Les IEC diminuent-ils le risque de rupture d’anévrysme de l’aorte abdominale ?

Un anévrysme de l’aorte abdominale (AAA) touche environ 3 % de la population de plus de 50 ans avec une nette prédominance masculine et une rupture d’anévrysme tue 2,1 % des hommes de plus de 65 ans.

Il n’existe pas aujourd’hui de traitement médical ralentissant la progression des AAA vers la rupture et la seule stratégie admise consiste à surveiller le diamètre des AAA et à intervenir lorsque celui-ci atteint une taille critique.

Sur le plan expérimental cependant, certaines études conduites chez l’animal ont montré que les inhibiteurs de l’enzyme de conversion (IEC) étaient susceptibles de diminuer la vitesse de croissance des AAA. Cette action pourrait être liée à une diminution de l’inflammation de la paroi artérielle induite par l’angiotensine II et ne serait pas due à une baisse de la pression artérielle puisque, sur ces modèles animaux, les autres classes d’antihypertenseurs y compris les antagonistes de l’angiotensine II (AAII) n’ont pas d’effets protecteurs.
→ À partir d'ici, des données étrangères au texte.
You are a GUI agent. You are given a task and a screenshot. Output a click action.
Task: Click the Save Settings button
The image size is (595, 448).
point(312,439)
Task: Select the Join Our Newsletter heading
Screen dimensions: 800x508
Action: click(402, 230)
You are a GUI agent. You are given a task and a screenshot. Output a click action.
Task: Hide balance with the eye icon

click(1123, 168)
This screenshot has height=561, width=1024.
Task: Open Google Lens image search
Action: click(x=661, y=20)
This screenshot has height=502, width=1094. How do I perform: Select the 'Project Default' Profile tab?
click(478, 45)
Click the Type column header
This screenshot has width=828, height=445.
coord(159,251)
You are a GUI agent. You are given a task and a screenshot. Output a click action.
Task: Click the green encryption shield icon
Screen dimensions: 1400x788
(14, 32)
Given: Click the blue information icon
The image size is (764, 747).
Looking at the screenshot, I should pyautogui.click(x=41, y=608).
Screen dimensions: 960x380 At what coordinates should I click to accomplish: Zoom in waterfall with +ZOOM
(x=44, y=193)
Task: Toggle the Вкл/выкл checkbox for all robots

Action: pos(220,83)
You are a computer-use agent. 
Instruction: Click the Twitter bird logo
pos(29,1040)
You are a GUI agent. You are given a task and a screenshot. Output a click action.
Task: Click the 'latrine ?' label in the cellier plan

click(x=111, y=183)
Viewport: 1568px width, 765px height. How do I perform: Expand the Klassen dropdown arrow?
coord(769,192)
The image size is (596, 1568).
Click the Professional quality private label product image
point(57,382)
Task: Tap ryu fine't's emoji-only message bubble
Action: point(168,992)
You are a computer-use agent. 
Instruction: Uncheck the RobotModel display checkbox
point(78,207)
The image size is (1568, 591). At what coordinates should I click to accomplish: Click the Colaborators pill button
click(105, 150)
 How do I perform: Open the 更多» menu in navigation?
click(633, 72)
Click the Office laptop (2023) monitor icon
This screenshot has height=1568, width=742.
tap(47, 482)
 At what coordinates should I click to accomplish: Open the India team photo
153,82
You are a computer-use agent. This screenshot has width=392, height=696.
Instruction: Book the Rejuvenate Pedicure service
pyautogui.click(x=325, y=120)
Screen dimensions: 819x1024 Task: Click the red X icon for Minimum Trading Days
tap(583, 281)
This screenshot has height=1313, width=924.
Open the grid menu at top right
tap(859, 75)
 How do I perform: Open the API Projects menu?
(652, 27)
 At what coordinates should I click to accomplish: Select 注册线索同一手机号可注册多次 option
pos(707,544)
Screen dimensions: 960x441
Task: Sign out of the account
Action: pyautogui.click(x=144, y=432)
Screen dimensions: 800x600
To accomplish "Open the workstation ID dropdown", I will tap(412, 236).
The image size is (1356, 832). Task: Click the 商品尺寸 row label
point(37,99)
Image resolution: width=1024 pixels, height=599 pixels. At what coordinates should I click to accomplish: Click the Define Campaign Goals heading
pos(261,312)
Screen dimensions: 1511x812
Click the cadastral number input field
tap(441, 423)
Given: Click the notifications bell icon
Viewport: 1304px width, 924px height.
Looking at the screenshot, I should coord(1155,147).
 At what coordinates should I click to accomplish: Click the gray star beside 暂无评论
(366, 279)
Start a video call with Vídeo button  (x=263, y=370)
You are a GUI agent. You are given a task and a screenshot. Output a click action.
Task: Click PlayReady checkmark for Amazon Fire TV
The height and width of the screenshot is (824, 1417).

Sur ces bases expérimentales, une équipe canadienne a voulu tester l’hypothèse d’une action favorable chez l’homme. Leur travail est une étude cas-témoins qui a comparé 3 379 sujets de plus de 65 ans hospitalisés en Ontario entre 1992 et 2002 pour une rupture d’AAA à 11 947 témoins de la même tranche d’âge admis à la même période avec un AAA non rompu.

Parmi ces 15 326 sujets, 22 % recevaient des IEC avant l’admission (20 chez les cas et 23 chez les témoins). Il est apparu que le fait d’être sous IEC était donc associé à une diminution relative de la fréquence des ruptures d’AAA avec un odds ratio brut de 0,82 soit une réduction de 18 % de cet événement (intervalle de confiance à 95 % entre 10 et 26 %). Les résultats étaient similaires (odds ratio : 0,83) après ajustement par les caractéristiques démographiques, les facteurs de risque connus de rupture, les comorbidités ou le niveau de soins reçu. 

Cette étude cas-témoins ne fait bien sûr que soulever une hypothèse et ne permet pas de conclure formellement à un lien entre la prise d’IEC et une diminution de la fréquence des ruptures.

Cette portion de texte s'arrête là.